Heterostructures made from bone-like plasmonic Au nanoantennas and ZnO quantum dots for broadband photodetectors

Abstract

Excitation of plasmon can generate strong light absorption and scattering, a giant electromagnetic (EM) field, and hot electrons, thereby offering an effective way to improve the performance of photodetectors. However, the incorporation of plasmonic nanostructures in photodetectors is largely limited by their high fabrication cost, which usually involves tedious time-consuming physical vapor deposition and complex subsequent treatment processes. Herein, we report a low-cost solution-processable method to prepare bone-like Au nanoantennas (BLAuNAs) to construct BLAuNAs/ZnO heterostructures for broadband photodetectors, accomplished via interfacial self-assembly of Au NPs, electrochemical treatment, and finally spin coating of BLAuNAs with a ZnO quantum dot (QD) film.
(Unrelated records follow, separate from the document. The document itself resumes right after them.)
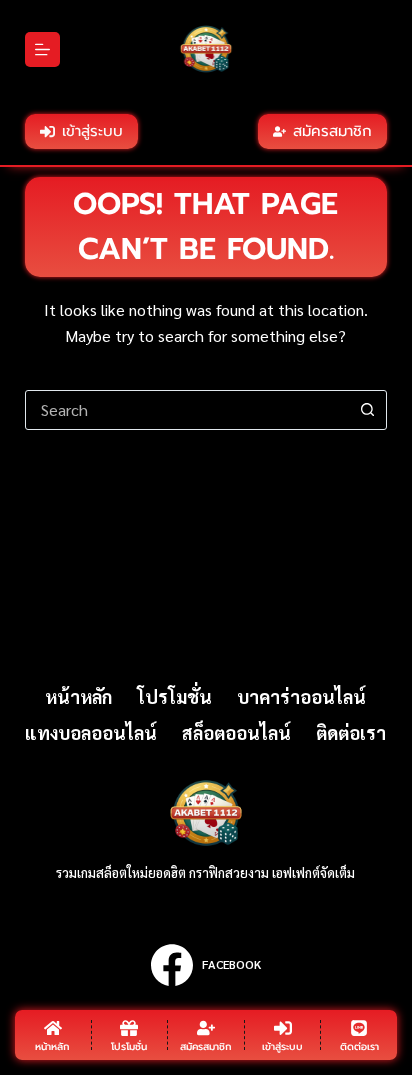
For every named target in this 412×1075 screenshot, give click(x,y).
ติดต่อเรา (351, 732)
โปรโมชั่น (174, 696)
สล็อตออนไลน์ (236, 732)
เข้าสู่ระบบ (92, 131)
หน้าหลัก (78, 696)
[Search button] (367, 410)
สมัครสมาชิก (332, 131)
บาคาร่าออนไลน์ (301, 696)
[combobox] (187, 410)
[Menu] (42, 49)
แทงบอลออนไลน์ (91, 732)
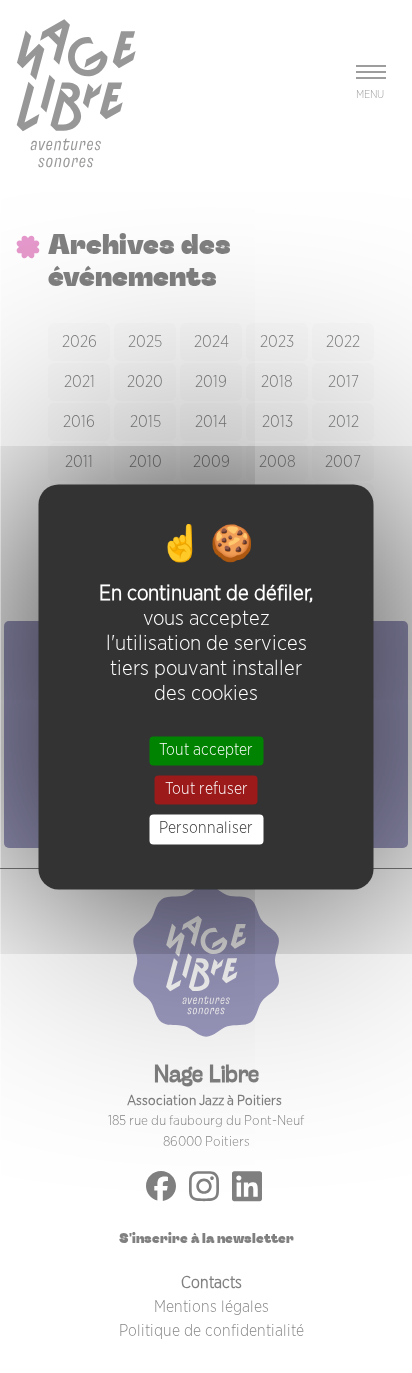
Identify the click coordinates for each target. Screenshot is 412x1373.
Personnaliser (206, 829)
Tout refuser (206, 790)
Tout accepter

The resultant BLAuNAs/ZnO heterostructures not only improve the intrinsic ultraviolet (UV) response of the ZnO QD film but also extend the photoresponse to the visible region because of interband transition-derived high-energy electrons, plasmon-derived hot electrons, and EM field enhancement effects. Therefore, under 365 and 532 nm light illumination, the responsivity of the photodetector made from the optimized BLAuNA2/ZnO heterostructures is 61.4 mA W⁻¹ (∼3.8 times higher than that of its counterpart made from pure ZnO QDs) and 0.049 mA W⁻¹, respectively. This study presents an all-solution approach for the fabrication of photodetectors from plasmonic metal/semiconductor heterostructures.